* [ABOUT THIS EXERCISE] Given the records below, pull every line with the word "Close" into the answer.

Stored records
——
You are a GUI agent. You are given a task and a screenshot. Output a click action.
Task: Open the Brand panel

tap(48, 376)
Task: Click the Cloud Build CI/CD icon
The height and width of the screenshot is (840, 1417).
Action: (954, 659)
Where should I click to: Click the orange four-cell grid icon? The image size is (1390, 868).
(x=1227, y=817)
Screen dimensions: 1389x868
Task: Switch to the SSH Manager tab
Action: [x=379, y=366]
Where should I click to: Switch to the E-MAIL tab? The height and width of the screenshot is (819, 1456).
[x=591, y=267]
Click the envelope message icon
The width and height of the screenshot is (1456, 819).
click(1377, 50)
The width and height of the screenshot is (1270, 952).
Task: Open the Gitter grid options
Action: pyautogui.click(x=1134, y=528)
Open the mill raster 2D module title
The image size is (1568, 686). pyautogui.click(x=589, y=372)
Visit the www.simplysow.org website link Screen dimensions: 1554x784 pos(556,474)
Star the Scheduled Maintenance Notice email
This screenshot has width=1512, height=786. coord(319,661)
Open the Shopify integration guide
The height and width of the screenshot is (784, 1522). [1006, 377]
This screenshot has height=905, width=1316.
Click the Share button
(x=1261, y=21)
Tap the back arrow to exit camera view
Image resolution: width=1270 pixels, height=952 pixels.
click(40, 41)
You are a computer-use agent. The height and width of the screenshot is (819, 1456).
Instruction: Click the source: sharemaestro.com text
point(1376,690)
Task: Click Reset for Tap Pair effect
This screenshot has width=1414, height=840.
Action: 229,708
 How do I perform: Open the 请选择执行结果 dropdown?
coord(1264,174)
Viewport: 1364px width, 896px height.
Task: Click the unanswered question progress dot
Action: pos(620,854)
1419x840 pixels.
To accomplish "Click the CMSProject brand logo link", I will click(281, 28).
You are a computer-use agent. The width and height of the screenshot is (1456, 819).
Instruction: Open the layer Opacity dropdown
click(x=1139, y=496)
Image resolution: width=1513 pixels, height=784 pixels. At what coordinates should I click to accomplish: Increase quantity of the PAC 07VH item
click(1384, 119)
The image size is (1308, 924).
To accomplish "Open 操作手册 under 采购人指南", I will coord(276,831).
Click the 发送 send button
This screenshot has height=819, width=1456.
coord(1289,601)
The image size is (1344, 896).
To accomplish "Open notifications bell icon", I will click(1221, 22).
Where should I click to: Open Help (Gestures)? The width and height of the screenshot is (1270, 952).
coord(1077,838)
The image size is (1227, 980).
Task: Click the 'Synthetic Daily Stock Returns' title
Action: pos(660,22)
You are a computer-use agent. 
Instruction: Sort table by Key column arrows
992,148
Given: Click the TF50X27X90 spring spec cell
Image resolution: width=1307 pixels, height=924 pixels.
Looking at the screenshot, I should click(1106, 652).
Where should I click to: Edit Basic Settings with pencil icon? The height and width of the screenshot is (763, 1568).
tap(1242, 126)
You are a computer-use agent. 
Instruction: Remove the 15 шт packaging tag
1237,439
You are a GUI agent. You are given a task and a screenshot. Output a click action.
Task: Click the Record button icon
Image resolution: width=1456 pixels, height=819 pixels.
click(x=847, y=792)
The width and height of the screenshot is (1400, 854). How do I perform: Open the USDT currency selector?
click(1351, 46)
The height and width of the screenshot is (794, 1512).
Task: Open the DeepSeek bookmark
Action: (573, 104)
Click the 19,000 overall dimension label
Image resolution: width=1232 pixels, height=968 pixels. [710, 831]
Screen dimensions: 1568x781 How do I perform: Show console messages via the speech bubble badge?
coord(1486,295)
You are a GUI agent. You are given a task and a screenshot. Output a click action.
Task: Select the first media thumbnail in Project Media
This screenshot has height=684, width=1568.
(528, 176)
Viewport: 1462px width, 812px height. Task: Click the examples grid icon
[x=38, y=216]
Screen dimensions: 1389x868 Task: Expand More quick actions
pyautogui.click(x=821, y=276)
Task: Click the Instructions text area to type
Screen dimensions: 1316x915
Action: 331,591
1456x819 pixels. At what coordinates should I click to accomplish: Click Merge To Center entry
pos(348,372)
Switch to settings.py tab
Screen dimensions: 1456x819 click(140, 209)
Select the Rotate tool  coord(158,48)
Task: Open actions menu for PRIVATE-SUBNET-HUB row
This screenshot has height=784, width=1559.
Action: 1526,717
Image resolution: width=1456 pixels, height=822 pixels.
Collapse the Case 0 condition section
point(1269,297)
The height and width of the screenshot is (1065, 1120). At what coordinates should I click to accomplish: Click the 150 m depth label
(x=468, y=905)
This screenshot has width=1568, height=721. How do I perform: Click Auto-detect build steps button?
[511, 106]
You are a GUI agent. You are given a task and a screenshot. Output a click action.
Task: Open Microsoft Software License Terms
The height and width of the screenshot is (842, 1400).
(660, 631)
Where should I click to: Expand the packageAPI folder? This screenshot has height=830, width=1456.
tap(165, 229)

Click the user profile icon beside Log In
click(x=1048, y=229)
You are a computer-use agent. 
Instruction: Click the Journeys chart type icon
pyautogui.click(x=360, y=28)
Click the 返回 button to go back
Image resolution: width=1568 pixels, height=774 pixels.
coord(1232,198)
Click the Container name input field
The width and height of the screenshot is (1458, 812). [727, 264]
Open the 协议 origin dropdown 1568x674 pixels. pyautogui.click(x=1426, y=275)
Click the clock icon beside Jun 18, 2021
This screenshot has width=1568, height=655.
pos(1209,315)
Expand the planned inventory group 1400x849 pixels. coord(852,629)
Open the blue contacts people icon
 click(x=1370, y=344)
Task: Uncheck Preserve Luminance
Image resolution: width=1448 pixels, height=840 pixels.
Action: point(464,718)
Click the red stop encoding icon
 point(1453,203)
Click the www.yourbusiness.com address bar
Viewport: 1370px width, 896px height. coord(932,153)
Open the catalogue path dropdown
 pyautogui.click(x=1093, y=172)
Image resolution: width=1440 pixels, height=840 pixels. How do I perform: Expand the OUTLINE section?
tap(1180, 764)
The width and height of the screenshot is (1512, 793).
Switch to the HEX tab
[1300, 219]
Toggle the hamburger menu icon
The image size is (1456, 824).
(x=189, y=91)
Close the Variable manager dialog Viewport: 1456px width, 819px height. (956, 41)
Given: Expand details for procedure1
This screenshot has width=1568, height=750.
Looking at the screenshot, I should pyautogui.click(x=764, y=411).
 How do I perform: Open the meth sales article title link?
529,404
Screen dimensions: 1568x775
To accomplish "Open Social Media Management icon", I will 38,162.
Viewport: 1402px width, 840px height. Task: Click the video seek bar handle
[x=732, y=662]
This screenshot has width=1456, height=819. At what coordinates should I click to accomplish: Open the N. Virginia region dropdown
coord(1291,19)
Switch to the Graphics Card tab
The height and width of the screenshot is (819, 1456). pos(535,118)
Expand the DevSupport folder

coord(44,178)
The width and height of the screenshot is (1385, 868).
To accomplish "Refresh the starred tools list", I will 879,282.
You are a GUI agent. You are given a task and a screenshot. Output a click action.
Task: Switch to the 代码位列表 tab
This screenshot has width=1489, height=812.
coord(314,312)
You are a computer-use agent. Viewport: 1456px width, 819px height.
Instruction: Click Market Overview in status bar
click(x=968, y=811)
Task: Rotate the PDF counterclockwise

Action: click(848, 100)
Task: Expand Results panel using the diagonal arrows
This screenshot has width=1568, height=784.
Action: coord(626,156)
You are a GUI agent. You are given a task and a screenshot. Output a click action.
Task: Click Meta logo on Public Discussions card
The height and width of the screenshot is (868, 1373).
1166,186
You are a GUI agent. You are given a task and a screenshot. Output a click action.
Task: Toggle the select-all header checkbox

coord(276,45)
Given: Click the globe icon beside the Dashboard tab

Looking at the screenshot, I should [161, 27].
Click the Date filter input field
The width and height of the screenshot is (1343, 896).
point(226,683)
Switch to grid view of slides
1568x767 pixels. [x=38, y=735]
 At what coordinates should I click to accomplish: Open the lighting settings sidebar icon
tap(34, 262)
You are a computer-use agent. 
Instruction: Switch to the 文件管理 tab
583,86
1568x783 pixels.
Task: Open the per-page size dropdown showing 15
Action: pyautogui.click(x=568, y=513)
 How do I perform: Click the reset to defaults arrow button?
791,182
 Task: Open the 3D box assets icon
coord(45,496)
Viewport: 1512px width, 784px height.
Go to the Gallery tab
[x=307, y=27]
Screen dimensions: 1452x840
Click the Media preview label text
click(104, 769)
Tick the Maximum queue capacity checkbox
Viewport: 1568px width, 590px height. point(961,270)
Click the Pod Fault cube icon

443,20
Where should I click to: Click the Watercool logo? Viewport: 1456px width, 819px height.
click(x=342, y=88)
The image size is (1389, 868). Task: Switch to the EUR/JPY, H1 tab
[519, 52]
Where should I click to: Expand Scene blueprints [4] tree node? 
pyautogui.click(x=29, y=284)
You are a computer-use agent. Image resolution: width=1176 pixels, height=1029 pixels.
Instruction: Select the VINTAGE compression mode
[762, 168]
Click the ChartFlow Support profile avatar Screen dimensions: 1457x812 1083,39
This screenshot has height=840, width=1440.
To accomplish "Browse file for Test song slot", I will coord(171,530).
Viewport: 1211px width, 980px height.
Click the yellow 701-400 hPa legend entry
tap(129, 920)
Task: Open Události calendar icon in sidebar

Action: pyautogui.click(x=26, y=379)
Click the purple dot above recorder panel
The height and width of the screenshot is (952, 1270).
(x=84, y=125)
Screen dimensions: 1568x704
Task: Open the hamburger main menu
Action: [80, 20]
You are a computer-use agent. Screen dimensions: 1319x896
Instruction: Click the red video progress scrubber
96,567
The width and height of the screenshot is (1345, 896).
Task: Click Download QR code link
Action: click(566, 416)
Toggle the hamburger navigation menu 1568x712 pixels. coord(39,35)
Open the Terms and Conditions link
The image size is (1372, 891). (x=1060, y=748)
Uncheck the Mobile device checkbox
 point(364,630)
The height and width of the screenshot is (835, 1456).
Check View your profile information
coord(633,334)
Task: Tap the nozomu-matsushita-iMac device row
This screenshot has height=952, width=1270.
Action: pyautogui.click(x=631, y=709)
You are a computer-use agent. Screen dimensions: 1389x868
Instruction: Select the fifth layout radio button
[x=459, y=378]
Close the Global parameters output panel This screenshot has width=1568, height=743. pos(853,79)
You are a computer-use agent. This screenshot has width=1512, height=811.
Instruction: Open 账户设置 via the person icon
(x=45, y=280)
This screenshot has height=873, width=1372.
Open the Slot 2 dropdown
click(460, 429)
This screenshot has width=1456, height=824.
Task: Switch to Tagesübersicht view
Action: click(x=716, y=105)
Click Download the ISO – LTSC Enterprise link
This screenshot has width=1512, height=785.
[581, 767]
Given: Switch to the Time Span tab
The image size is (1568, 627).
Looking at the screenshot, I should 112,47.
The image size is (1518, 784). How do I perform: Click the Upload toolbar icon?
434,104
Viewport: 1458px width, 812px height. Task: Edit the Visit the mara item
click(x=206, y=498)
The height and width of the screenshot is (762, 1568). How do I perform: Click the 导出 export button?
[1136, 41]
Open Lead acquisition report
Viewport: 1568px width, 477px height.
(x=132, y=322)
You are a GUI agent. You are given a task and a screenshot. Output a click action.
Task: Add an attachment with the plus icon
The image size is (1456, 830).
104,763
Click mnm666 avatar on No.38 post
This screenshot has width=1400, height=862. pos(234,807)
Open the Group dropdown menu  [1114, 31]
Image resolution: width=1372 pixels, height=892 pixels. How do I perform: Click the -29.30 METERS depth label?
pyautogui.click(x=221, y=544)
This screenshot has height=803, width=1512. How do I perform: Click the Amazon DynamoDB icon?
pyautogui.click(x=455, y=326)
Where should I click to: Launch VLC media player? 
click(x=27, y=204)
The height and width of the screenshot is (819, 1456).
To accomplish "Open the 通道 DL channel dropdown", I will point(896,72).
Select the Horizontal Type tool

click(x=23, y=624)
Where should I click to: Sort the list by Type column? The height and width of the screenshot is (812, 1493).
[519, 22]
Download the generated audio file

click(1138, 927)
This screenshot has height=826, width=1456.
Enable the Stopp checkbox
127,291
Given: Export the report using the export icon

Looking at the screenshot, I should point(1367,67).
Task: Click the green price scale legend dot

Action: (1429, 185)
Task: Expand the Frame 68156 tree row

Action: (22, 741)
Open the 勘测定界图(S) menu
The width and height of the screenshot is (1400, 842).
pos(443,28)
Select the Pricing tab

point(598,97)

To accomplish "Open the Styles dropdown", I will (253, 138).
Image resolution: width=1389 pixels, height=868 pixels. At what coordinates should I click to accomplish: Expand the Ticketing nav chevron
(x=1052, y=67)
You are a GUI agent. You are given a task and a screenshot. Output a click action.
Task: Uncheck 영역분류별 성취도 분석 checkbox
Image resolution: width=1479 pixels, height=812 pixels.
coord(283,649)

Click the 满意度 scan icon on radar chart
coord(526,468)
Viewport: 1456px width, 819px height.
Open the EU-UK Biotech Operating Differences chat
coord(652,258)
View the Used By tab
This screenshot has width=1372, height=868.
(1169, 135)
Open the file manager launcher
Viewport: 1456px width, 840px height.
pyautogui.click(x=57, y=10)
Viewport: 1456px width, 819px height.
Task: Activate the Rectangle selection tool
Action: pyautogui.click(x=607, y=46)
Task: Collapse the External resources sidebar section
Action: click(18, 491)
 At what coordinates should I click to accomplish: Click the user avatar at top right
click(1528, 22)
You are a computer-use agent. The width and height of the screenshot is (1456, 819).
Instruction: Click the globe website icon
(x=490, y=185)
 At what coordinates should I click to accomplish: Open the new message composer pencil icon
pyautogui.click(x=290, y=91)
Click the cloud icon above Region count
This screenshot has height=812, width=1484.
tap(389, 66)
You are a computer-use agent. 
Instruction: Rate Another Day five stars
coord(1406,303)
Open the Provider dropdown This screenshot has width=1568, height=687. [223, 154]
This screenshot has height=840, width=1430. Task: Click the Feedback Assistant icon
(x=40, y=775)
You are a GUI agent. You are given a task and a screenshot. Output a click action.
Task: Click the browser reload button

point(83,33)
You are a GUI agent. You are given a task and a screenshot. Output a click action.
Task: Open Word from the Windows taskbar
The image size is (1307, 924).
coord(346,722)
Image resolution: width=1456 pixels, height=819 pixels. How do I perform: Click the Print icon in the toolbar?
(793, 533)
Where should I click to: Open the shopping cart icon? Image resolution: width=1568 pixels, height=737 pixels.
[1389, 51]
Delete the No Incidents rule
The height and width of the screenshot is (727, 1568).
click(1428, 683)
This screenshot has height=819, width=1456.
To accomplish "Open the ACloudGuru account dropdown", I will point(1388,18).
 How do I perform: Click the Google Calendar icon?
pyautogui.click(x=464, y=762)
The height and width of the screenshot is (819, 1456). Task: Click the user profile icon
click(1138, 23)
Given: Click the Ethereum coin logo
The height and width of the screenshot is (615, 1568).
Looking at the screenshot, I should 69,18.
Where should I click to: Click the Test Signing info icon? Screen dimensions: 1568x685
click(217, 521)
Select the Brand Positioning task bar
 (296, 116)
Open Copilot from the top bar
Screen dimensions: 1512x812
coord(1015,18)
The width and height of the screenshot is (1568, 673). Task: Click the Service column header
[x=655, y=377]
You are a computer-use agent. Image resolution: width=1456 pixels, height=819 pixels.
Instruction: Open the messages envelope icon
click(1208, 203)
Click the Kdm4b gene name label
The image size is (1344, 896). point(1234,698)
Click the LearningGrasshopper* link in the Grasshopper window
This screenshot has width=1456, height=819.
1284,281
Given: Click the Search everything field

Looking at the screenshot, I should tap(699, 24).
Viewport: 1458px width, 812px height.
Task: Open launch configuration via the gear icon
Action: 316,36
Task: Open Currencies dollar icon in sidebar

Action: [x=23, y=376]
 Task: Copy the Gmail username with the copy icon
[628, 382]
——
* [SOLUTION TO THIS EXERCISE]
Close the Variable manager dialog Viewport: 1456px width, 819px height. (956, 41)
Close the Global parameters output panel This screenshot has width=1568, height=743. pos(853,79)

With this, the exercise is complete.